Find the derivative of: sqrt(3t+1) Using h-> 0
I messed up somehow and got 3. The answer is: 3 ---------- 2 sqrt(x+1)
are you supposed to use \[ \lim_{h \rightarrow 0} \frac{ \sqrt{3(t+h)+1} -\sqrt{3t+1} }{h}\]
Yes. thus far I got: 3 ----------------------- sqrt(3t+1) + sqrt(3x+1)
if so, the "trick" is to multiply top and bottom by the conjugate (i.e. same expression but with a plus sign in-between the terms)
Not sure if I made a mistake at this point.
that bottom looks wrong. I would expect it to be \[ \sqrt{3(t+h)+1} +\sqrt{3t+1} \]

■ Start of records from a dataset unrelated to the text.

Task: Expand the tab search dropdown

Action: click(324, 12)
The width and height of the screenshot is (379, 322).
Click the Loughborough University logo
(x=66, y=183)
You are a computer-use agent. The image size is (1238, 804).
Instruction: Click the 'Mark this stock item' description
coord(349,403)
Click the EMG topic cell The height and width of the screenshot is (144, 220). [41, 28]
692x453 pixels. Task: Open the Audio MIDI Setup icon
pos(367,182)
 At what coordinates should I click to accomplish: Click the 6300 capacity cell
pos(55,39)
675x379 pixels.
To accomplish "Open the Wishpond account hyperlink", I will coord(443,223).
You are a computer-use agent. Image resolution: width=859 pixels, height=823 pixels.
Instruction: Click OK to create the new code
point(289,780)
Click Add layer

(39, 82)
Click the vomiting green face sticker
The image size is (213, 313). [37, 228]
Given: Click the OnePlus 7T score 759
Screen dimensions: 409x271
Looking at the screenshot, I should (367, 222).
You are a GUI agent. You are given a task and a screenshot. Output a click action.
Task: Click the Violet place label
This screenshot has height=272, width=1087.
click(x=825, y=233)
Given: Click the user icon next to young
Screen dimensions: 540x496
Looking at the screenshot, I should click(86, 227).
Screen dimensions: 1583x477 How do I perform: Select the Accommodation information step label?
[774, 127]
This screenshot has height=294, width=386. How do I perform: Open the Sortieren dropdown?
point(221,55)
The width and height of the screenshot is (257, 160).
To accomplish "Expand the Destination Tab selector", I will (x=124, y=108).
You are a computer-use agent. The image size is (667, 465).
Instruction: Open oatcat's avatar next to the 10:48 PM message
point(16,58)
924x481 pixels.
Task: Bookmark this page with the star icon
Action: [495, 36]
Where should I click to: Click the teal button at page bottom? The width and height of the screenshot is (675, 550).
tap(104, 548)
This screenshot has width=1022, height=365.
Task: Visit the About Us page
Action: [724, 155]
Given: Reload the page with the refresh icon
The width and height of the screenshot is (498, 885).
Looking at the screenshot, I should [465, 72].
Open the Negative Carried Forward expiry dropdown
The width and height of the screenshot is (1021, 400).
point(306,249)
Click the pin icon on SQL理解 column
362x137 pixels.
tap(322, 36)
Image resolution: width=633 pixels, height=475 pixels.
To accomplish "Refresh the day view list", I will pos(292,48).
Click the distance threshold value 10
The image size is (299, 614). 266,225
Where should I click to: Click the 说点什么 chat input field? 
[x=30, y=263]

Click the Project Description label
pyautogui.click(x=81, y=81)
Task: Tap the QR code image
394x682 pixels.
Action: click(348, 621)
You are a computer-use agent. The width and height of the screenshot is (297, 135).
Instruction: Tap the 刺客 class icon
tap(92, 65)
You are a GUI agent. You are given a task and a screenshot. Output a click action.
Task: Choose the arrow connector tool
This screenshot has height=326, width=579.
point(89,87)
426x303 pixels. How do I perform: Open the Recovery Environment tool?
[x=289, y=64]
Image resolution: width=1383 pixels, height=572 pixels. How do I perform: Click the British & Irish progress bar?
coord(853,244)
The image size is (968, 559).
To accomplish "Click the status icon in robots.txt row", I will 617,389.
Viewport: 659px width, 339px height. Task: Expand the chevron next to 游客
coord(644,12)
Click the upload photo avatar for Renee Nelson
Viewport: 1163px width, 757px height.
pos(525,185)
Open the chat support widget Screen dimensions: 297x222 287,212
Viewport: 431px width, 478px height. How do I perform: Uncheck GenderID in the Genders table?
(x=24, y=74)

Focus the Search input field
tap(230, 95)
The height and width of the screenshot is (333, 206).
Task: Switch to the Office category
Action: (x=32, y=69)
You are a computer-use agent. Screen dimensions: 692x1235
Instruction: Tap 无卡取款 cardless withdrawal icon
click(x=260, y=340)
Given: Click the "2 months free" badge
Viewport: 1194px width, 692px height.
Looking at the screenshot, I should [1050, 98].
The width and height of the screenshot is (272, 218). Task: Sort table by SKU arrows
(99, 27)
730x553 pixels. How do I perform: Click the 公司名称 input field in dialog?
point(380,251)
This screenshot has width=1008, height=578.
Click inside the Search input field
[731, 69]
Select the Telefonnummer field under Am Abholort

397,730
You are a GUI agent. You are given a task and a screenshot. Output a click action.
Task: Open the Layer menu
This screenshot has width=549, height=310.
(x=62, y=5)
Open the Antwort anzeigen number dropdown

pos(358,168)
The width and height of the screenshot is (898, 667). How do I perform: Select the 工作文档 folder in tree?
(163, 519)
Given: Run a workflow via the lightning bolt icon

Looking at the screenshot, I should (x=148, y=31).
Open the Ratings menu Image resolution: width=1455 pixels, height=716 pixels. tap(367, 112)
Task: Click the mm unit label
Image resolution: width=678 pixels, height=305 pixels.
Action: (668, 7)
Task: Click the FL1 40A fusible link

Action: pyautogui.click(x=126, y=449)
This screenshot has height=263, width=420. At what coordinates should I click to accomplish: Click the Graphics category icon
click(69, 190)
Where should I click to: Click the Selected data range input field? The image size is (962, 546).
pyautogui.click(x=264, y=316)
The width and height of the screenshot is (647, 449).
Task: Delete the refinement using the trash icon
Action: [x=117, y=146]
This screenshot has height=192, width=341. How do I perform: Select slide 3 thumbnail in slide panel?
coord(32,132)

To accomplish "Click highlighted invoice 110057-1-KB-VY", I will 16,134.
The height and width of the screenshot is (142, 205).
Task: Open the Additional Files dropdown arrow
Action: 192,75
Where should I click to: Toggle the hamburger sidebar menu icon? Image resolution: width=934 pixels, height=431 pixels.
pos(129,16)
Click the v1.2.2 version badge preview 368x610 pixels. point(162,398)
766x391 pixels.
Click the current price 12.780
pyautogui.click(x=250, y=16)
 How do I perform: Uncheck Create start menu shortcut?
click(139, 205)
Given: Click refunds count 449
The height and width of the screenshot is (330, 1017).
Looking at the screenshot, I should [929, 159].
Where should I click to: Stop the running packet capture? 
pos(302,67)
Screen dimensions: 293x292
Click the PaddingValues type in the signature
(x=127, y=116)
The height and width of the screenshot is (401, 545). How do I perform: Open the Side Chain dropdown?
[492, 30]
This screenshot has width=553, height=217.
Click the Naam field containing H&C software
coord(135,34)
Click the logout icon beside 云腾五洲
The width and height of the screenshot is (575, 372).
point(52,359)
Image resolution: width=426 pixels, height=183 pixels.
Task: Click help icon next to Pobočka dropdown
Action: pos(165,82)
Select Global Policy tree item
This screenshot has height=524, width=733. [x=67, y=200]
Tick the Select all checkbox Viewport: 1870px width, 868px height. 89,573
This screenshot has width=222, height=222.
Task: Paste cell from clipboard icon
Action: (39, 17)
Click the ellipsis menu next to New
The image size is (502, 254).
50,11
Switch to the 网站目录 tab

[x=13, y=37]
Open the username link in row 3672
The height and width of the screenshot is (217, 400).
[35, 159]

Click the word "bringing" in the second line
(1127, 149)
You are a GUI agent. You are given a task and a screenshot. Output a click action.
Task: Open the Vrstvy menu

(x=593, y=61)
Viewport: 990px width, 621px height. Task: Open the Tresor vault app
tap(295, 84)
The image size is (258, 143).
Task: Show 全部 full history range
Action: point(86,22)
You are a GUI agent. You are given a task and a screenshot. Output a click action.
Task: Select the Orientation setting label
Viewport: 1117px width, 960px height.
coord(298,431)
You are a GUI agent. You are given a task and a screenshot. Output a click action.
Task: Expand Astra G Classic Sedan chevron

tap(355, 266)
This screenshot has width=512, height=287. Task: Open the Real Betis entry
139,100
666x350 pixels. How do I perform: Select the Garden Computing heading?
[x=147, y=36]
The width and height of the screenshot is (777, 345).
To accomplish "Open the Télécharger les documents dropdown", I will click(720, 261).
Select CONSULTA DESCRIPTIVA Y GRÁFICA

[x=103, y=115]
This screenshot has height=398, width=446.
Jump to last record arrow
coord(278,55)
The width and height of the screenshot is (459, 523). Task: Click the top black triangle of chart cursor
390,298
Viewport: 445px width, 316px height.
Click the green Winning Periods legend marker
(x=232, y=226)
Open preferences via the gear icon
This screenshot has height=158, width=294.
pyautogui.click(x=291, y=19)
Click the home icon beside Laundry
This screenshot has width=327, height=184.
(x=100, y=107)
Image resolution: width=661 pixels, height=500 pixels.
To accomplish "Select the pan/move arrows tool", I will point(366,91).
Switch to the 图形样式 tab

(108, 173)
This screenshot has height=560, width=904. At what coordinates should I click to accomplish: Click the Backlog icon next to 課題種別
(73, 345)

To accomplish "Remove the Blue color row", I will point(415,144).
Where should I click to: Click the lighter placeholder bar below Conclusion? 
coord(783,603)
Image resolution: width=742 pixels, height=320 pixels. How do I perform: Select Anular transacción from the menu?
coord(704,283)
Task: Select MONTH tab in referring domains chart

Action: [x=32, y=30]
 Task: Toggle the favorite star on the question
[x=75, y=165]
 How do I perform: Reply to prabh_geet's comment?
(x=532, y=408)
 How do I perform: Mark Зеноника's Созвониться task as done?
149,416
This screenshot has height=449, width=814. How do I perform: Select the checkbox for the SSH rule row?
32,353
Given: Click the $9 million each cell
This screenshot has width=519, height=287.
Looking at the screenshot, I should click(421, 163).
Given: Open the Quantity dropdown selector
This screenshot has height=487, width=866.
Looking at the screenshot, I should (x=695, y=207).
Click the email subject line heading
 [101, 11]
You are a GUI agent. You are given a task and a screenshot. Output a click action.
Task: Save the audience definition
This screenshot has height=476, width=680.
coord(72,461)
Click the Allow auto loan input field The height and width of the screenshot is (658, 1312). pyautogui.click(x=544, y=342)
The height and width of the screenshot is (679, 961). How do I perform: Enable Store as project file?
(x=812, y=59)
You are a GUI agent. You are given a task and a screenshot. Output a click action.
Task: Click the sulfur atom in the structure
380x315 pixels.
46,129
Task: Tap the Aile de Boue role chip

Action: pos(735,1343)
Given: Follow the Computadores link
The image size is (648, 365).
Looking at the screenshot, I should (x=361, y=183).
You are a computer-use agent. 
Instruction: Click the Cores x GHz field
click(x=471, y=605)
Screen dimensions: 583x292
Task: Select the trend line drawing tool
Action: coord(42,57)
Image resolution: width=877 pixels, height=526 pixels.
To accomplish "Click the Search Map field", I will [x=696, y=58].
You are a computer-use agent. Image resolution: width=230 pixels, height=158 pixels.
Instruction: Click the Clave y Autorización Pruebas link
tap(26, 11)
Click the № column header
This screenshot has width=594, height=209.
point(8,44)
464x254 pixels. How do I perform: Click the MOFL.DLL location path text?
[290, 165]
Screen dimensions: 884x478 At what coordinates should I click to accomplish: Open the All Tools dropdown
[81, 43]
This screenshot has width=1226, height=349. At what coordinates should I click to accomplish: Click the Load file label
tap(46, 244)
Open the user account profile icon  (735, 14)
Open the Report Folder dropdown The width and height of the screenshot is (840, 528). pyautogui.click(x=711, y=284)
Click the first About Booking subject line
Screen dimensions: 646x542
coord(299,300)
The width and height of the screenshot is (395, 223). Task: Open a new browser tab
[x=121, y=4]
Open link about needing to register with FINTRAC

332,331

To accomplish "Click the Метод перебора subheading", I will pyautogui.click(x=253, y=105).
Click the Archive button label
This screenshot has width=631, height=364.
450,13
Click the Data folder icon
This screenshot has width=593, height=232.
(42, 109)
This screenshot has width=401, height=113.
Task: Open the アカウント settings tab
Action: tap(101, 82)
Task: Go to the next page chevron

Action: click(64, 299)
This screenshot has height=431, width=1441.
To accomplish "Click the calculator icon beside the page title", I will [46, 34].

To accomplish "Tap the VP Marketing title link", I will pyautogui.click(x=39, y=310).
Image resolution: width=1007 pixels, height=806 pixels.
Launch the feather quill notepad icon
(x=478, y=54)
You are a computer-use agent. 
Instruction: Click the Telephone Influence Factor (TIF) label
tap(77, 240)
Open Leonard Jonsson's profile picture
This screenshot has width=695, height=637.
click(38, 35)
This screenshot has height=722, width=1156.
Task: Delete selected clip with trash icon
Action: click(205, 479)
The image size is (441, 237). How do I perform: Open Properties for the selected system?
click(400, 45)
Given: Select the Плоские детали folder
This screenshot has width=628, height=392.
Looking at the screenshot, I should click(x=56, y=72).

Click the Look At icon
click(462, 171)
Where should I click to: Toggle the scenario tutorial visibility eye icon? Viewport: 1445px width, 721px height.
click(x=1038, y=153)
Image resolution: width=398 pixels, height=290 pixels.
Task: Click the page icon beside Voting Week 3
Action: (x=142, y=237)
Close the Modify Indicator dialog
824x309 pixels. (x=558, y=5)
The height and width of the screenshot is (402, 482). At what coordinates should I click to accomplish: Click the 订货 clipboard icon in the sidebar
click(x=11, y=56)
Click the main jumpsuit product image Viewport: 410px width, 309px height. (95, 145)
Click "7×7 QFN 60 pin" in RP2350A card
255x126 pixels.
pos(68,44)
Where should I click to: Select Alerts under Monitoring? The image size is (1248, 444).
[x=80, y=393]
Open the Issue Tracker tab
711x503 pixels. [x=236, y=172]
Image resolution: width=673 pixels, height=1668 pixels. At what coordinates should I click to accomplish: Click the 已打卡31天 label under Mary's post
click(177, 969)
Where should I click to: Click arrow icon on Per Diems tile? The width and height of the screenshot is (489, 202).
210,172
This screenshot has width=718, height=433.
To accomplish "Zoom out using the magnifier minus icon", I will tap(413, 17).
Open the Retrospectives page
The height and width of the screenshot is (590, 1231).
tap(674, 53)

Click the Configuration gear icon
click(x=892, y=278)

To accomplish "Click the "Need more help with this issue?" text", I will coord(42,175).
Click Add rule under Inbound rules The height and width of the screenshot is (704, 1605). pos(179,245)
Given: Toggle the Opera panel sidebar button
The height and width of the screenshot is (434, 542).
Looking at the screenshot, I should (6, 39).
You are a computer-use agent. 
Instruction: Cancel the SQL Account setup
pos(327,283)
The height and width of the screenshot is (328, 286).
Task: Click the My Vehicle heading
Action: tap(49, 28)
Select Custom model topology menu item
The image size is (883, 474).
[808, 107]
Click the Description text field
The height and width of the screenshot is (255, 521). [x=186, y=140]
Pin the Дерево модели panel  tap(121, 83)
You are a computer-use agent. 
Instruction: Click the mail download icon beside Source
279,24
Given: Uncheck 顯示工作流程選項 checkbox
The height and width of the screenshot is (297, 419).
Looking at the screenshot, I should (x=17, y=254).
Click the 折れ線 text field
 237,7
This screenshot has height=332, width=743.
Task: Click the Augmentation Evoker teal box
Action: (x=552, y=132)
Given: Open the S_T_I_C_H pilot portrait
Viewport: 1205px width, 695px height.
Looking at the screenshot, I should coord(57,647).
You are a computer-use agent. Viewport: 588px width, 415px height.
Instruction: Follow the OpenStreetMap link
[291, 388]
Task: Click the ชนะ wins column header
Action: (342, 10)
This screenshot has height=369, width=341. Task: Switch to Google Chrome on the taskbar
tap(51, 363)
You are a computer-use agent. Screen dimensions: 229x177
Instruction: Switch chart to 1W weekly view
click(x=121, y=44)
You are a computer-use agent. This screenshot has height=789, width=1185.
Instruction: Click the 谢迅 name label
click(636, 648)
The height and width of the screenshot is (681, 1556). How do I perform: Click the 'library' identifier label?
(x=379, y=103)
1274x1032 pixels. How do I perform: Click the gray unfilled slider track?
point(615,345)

you seem to be flipping between using "t" and "x" as the variable. but after multiplying top and bottom by the conjugate, and simplifying you have \[ \lim_{h \rightarrow 0} \frac{ 3}{ \sqrt{3(t+h)+1} +\sqrt{3t+1} } \]
I have 7 min to show my work then go to class
the last step is to let h go to zero. that makes the bottom 2 * sqrt(stuff)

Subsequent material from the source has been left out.